Un jeune homme a été retrouvé mort dimanche 23 août dans une cellule du commissariat central de Lille, où il avait été placé en garde à vue. Une enquête a été ouverte et confiée à l'IGPN.

L'homme avait été placé en garde à vue dans la nuit du 22 au 23 août au commissariat de police central de Lille.
L'homme avait été placé en garde à vue dans la nuit du 22 au 23 août au commissariat de police central de Lille. © FREDERIK GILTAY - FRANCE 3
Un jeune homme placé en garde à vue dans la nuit de samedi à dimanche au commissariat central de Lille "a été retrouvé inanimé dans sa cellule dimanche 23 août à la mi-journée", a-t-on appris ce mardi de la préfecture du Nord, qui confirme une information de La Voix du Nord.

Malaise ?

La victime serait décédée "suite à un malaise, sous réserve des conclusions de l'enquête", ajoute la même source.

Selon nos informations, l'homme, qui se trouvait sans papiers, était alcoolisé lors de son interpellation pour tentative de vol par effraction rue Delespaul à Lille.
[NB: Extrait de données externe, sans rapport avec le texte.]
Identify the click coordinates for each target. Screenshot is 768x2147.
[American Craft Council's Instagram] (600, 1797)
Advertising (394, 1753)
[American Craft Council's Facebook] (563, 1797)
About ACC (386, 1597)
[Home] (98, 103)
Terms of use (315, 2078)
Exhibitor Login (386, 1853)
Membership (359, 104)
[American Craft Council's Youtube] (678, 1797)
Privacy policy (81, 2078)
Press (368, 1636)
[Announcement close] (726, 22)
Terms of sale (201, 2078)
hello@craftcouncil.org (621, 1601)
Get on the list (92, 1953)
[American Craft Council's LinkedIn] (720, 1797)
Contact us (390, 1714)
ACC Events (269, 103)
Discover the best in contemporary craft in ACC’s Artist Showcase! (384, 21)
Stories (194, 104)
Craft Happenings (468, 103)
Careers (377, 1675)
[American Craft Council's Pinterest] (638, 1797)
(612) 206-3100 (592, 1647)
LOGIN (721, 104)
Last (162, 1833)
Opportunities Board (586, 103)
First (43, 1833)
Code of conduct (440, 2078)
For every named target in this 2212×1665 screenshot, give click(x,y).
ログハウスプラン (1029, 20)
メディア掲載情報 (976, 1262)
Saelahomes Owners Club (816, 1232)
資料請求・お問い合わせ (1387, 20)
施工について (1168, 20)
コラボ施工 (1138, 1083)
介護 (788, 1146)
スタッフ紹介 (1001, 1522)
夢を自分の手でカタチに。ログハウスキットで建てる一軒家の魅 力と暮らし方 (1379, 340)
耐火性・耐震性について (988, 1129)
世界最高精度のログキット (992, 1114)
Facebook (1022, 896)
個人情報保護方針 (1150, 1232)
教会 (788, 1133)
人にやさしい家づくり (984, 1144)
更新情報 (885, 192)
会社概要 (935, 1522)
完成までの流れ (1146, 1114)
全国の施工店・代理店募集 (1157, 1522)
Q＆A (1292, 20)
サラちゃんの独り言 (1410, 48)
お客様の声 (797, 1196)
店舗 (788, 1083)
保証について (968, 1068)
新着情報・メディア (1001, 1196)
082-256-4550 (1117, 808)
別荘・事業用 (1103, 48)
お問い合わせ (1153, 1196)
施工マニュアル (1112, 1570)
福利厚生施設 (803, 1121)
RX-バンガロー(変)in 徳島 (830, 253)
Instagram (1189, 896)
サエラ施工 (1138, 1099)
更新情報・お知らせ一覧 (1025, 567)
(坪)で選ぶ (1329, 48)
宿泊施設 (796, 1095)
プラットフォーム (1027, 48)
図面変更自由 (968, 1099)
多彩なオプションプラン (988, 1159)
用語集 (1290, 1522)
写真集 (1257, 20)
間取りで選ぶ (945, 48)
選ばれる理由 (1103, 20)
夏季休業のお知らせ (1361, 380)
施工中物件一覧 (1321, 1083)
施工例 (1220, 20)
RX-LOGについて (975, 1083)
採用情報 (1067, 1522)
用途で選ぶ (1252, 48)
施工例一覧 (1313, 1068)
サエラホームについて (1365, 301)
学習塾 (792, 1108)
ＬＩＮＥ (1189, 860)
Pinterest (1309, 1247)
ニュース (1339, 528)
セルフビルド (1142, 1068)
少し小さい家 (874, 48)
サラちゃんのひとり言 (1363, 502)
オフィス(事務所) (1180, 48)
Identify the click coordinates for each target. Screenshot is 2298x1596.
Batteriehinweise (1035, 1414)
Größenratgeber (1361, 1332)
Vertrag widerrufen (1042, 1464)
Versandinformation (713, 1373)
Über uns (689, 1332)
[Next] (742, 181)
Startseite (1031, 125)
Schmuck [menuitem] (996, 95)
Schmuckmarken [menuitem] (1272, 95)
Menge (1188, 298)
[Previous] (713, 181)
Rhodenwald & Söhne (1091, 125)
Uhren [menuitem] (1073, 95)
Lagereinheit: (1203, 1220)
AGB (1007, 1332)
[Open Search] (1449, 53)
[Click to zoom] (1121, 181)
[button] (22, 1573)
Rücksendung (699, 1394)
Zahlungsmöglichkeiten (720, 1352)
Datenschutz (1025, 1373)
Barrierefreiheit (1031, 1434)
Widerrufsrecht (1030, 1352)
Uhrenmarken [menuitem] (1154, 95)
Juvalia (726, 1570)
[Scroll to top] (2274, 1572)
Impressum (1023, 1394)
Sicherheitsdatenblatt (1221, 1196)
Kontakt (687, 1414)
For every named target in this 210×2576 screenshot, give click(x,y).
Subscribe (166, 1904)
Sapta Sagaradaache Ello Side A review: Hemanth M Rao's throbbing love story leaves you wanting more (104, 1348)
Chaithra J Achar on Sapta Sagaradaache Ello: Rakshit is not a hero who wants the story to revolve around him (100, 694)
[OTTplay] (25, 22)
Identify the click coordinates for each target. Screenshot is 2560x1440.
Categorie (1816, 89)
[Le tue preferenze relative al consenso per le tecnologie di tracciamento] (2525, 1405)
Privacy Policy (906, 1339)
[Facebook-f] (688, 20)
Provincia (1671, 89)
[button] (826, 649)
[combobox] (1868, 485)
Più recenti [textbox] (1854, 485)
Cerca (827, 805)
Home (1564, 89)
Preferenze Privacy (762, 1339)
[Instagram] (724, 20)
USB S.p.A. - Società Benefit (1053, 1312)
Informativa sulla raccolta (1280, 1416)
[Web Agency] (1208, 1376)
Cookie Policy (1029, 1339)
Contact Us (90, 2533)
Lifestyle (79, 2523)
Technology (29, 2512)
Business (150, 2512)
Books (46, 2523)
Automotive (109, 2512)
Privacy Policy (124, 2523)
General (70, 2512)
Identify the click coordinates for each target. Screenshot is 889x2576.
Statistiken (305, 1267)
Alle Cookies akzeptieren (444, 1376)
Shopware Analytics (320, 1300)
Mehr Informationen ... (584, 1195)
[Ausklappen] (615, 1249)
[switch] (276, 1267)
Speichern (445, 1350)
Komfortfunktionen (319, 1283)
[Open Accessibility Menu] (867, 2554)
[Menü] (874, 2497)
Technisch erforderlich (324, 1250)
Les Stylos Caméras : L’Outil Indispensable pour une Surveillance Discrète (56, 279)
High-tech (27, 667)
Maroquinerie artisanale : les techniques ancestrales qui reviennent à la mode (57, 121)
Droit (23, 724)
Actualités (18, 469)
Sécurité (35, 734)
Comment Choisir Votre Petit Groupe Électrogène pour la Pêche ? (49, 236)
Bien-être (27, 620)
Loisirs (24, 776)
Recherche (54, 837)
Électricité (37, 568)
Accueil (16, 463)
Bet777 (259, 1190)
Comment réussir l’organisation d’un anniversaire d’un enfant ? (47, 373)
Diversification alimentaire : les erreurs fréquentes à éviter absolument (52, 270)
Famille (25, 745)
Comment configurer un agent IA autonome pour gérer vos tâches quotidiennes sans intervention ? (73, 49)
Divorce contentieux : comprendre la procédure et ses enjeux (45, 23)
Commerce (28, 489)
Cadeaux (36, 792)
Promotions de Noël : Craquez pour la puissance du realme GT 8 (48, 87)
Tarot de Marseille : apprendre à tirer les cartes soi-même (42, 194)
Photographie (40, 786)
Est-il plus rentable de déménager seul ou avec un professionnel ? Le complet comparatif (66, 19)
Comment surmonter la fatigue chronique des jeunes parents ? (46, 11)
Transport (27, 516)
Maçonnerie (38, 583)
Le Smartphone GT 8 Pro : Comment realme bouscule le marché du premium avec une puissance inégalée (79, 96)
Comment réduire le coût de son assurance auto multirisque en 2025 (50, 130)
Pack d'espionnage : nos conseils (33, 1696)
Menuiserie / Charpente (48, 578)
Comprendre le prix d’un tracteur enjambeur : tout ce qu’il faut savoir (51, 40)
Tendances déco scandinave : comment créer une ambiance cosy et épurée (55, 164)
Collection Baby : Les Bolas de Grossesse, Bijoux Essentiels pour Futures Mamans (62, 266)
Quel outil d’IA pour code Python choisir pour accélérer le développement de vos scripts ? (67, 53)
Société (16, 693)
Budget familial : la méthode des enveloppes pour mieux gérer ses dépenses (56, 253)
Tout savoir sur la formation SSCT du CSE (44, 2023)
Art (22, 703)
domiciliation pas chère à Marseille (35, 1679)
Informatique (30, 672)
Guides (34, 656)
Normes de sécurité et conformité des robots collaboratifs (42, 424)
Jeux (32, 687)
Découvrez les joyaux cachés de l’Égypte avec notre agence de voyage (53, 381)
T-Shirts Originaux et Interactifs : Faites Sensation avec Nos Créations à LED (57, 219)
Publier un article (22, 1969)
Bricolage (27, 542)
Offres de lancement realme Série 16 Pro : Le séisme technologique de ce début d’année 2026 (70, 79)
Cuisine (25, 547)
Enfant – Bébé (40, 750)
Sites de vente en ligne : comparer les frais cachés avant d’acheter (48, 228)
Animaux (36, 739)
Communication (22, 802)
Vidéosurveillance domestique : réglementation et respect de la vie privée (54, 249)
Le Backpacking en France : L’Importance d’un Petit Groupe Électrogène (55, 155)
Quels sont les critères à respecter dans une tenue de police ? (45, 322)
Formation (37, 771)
Comme le veut la procédure, "à son arrivée au poste il avait été vu par un médecin, qui avait jugé son état compatible avec une mesure de garde à vue", indique une source syndicale. 

Le gardé à vue a fait l'objet d'une surveillance à plusieurs reprises au cours de la nuit mais, quand les policiers ont voulu le réveiller en fin de matinée pour l'entendre, "ils ont constaté qu'il était en situation de malaise et ont tenté une réanimation" puis alerté les secours, en vain, a encore indiqué la source policière.

"Les collègues concernés ont été et sont encore auditionnés, mais rien pour l’instant n’évoque des violences policières", indique cette dernière, qui ajoute qu'il "faut attendre les résultats de l'autopsie".

Mort "naturelle ou toxique"

Les parquet de Lille, dans un communiqué en fin de journée ce mardi, écarte également toute violence dans les causes du décès.

"Les investigations d’ores et déjà diligentées (qu’il s’agisse de l’ensemble des auditions effectuées, de l’exploitation des vidéos des cellules de garde à vue ou des résultats de l’autopsie) permettent d’écarter toute cause traumatique ou suspecte.

Le médecin légiste a conclu à un décès d’origine naturelle ou toxique. Des expertises complémentaires ont été ordonnées et sont actuellement toujours en cours
", précisent ainsi les services du procureur de la république.

L'identité de la victime est par ailleurs "toujours en cours de vérification".